(Records supplied)

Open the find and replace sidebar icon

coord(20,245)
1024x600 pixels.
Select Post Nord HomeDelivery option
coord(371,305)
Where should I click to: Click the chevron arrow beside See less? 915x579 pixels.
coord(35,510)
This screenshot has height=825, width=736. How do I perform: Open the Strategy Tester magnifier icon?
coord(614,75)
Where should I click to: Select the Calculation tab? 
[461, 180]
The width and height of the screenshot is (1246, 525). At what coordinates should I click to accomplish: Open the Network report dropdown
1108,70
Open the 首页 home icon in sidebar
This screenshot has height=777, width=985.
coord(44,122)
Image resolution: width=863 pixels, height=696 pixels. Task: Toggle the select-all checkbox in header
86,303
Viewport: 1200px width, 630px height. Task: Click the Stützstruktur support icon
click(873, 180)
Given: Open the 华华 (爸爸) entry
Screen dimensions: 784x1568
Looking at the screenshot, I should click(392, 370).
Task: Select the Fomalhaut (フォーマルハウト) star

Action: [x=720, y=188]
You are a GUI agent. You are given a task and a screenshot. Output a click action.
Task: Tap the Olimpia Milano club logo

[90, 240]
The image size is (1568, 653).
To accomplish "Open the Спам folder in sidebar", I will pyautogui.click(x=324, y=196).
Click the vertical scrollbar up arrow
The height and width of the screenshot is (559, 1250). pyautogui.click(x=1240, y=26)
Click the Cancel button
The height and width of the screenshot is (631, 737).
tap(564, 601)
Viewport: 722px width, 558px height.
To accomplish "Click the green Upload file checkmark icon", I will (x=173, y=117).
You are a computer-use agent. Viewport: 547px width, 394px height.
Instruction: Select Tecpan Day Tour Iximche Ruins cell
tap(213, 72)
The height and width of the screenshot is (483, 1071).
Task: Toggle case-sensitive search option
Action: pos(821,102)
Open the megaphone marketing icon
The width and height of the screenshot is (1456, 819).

(End Records supplied)

*Task details*
Going through the data above, return each line with the word "agent".

*Reply to the task*
You are a GUI agent. You are given a task and a screenshot. Output a click action.
You are a computer-use agent. Viewport: 547px width, 394px height.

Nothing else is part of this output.